If you find yourself needing to "spoof" different headers in a CFHTTP operation, such as to change the referer, accept encoding value, or other header you may know that you need to use CFHTTPPARAM and its available TYPE="CGI" attribute. But you may have challenges using that if you try to simply fill the corresponding NAME Attribute with the name of the equivalent CGI variables that CF exposes.
For instance, the Referer variable in the HTTP header becomes CGI.HTTP_REFERER. You might be lulled into thinking that the appropriate way to override/spoof that with a new value in CFHTTPPARAM would be:
<CFHTTPPARAM TYPE="CGI" NAME="HTTP_REFERER" VALUE="SomeRefererValue" >
but that will not produce the desired result. Indeed, what it will do is cause a CGI.HTTP_HTTP_REFERER variable to be created on the page being called.
So you may easily deduce that you should leave off the HTTP_ in the NAME attribute, and that is correct.
But what about the CGI.HTTP_ACCEPT_ENCODING? This is the value that indicates whether the browser you're simulating (with CFHTTP) should accept GZIP compressed output. (More about that in a later blog to come on doing GZip filtering with CFMX). The point is, if you want to set that on a CFHTTPPARAM and try to it as follows:
<CFHTTPPARAM TYPE="CGI" NAME="ACCEPT_ENCODING" VALUE="gzip,deflate" >
that will still not produce the desired result. It will NOT pass create the specified value. Why not? Because though the docs don't clarify it, you need to specify the header names by their standard actual names as defined in the HTTP standard. In the case of this header, it's accept-encoding, using a dash rather than the underscore that CF uses in the name it converts to.

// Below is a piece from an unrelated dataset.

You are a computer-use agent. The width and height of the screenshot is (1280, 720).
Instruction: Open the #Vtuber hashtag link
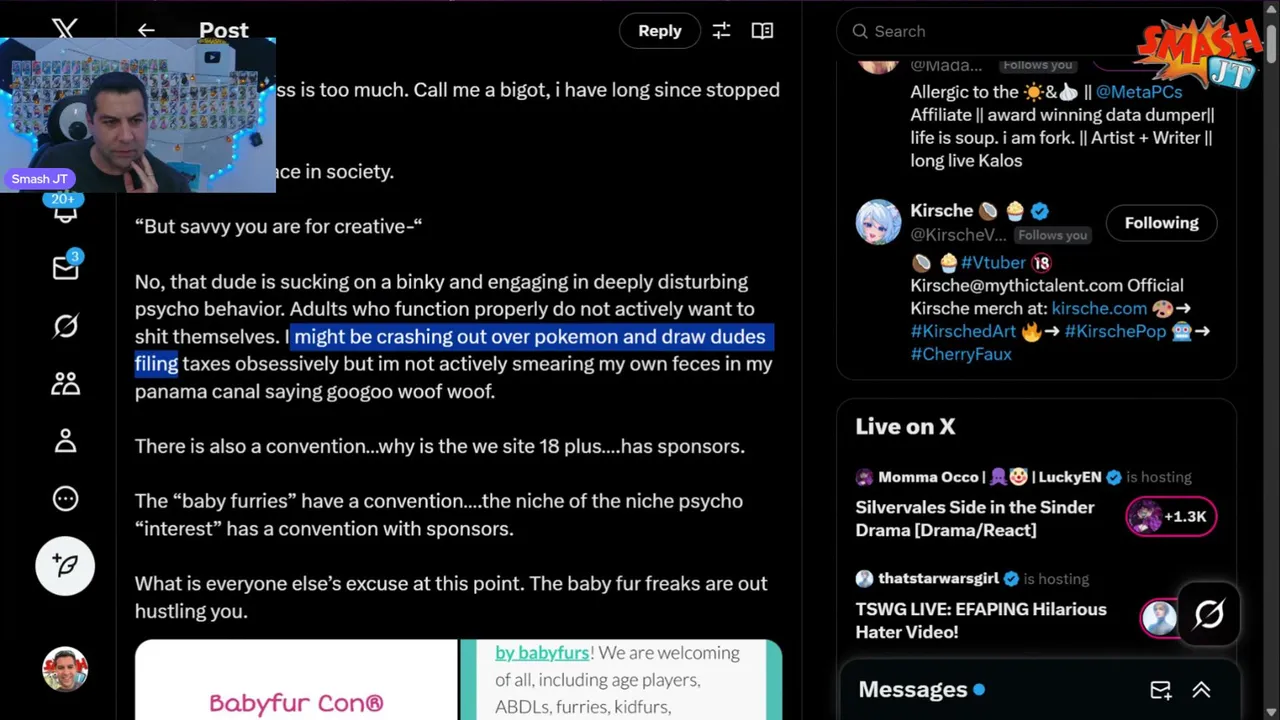coord(993,262)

So how'd I know the correct name to use? It's documented at this W3C page.
But how did I know what to value to use for the VALUE attribute for the accept-encoding? I wanted in the CFHTTP to send the same value that a browser would send, so I looked at what the value was in a a dump of CGI.HTTP_ACCEPT_ENCODING while browsing a page in a regular browser, and "gzip,deflate" was that value.
As a somewhat interesting side note, if you don't override the value this way using CFHTTPPARAM, then the value would be null on a page called by CFHTTP. Again, this will be more important in regard to a later blog entry I'll offer on gzip filtering and setting up tests of that using CFHTTP.
One last comment: you don't need to set the user-agent header using CFHTTPPARAM, though. The CFHTTP tag has a special USERAGENT attribute just for this specific requirement.